■ **PROBLEM**
Only the lines from the one containing "Given: Click Argentine" through the one containing "The height and width of the screenshot is (362, 644)." should be printed, exactly as they appear below, with both ends included.

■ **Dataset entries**

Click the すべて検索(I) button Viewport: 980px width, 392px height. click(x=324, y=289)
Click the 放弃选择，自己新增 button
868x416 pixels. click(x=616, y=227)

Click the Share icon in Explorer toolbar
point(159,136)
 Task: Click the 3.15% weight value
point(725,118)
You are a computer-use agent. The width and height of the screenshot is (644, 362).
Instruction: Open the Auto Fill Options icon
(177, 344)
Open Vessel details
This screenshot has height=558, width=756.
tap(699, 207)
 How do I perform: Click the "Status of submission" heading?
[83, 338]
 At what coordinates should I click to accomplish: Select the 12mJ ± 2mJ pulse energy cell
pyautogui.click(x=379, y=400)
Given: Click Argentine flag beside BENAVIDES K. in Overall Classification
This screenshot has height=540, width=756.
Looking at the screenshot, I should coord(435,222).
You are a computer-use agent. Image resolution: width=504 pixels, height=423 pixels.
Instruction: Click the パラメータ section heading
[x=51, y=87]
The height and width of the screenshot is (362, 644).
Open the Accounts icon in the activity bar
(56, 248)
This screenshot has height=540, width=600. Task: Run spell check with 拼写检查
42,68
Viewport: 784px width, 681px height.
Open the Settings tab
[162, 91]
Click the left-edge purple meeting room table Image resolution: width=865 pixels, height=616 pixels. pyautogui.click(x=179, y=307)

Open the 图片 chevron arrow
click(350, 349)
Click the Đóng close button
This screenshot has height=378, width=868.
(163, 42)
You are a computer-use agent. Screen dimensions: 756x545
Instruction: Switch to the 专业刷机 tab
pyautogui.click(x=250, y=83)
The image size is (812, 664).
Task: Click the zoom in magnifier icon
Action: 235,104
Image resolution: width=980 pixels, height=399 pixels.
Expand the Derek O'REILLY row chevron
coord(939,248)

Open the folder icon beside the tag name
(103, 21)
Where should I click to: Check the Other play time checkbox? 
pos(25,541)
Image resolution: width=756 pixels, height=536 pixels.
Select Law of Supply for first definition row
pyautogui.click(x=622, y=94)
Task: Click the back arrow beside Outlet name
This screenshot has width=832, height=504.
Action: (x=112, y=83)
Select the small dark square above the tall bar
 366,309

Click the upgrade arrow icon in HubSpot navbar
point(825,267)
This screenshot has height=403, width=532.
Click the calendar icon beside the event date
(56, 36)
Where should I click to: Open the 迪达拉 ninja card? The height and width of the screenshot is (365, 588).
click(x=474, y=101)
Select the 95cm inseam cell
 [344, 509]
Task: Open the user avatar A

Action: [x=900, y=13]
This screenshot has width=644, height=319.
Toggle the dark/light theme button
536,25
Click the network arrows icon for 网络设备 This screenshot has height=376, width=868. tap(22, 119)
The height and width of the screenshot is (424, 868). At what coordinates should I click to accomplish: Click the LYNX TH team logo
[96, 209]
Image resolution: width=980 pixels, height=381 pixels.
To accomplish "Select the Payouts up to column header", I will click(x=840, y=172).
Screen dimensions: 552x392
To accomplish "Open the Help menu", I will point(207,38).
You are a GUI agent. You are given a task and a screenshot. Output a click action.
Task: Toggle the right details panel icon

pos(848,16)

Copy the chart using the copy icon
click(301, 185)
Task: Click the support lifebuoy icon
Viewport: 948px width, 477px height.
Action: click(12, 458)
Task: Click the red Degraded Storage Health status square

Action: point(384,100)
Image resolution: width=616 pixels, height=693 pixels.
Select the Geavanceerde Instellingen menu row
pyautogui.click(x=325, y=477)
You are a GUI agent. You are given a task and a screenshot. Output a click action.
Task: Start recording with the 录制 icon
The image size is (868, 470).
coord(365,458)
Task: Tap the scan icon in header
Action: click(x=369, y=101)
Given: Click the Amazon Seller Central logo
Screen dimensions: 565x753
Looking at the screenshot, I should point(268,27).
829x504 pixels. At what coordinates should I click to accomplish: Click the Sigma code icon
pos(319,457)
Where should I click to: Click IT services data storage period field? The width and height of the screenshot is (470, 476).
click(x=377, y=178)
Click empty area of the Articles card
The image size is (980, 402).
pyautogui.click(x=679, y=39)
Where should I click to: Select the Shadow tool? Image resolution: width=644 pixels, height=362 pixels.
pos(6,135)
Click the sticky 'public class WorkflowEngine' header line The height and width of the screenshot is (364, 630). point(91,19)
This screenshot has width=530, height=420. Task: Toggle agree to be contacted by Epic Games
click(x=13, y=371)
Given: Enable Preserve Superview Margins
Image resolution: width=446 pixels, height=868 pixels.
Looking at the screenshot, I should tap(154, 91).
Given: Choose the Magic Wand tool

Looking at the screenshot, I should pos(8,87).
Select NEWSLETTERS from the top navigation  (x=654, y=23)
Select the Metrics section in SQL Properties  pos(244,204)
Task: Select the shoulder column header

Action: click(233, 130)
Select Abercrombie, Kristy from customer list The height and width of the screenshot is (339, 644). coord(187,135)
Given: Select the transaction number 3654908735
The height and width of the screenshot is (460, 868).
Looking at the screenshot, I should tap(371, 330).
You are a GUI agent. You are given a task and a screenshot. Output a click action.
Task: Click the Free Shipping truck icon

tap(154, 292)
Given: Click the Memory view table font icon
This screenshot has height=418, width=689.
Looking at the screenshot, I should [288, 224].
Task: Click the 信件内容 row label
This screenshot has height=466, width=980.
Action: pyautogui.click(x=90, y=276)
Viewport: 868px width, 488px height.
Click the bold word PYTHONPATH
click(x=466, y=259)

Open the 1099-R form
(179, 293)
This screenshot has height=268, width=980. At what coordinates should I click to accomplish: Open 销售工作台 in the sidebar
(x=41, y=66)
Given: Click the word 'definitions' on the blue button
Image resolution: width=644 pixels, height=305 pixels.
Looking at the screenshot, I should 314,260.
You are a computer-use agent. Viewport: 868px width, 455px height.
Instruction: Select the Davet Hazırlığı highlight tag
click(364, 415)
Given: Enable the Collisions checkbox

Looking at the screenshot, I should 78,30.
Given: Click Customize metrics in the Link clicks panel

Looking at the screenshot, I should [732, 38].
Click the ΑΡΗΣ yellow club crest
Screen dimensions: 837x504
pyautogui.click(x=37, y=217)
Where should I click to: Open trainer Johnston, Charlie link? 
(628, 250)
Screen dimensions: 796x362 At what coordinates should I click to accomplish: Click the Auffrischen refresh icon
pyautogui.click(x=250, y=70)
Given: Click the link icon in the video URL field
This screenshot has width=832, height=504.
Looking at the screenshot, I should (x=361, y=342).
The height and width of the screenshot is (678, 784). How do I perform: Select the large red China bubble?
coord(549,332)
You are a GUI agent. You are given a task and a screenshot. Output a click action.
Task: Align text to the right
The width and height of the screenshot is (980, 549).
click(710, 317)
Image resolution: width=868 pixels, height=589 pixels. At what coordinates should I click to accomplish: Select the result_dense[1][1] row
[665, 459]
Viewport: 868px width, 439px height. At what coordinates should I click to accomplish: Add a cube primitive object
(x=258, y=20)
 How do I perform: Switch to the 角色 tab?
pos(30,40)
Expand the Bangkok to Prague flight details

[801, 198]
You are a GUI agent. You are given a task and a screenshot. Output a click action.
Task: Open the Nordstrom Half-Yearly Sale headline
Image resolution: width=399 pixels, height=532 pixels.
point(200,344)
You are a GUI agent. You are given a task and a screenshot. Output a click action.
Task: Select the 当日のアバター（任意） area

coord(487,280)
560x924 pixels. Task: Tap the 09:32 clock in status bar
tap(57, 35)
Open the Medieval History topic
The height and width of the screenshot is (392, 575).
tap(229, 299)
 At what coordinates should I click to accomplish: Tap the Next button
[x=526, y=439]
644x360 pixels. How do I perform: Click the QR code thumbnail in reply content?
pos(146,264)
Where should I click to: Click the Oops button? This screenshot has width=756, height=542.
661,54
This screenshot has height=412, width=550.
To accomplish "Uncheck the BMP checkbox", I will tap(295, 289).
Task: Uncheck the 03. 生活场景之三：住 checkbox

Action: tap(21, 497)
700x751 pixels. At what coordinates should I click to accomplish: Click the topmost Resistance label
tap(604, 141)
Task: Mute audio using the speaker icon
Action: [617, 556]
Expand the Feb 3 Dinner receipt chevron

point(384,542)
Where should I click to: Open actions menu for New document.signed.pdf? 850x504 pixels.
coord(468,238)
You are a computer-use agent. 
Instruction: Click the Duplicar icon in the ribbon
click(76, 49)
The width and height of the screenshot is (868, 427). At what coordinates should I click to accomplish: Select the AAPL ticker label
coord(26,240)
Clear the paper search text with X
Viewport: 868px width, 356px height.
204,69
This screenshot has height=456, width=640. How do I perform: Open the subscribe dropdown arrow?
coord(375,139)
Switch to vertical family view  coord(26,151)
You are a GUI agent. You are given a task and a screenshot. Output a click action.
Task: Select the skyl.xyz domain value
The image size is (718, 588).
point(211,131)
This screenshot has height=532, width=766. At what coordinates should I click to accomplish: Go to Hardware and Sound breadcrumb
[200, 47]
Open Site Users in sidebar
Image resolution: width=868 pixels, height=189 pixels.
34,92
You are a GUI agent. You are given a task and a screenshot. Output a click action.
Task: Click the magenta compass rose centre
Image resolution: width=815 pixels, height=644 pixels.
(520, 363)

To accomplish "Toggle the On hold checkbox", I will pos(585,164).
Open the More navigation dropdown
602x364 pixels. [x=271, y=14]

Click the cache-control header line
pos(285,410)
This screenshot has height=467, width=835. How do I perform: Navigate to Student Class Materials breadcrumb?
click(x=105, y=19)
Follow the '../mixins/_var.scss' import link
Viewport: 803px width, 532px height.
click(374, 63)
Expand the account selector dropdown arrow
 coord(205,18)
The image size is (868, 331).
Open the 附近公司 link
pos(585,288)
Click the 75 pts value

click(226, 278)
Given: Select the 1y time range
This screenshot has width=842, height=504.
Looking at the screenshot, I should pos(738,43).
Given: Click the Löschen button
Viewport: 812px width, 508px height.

■ **RESPONSE AREA**
Given: Click Argentine flag beside BENAVIDES K. in Overall Classification
This screenshot has height=540, width=756.
Looking at the screenshot, I should coord(435,222).
You are a computer-use agent. Image resolution: width=504 pixels, height=423 pixels.
Instruction: Click the パラメータ section heading
[x=51, y=87]
The height and width of the screenshot is (362, 644).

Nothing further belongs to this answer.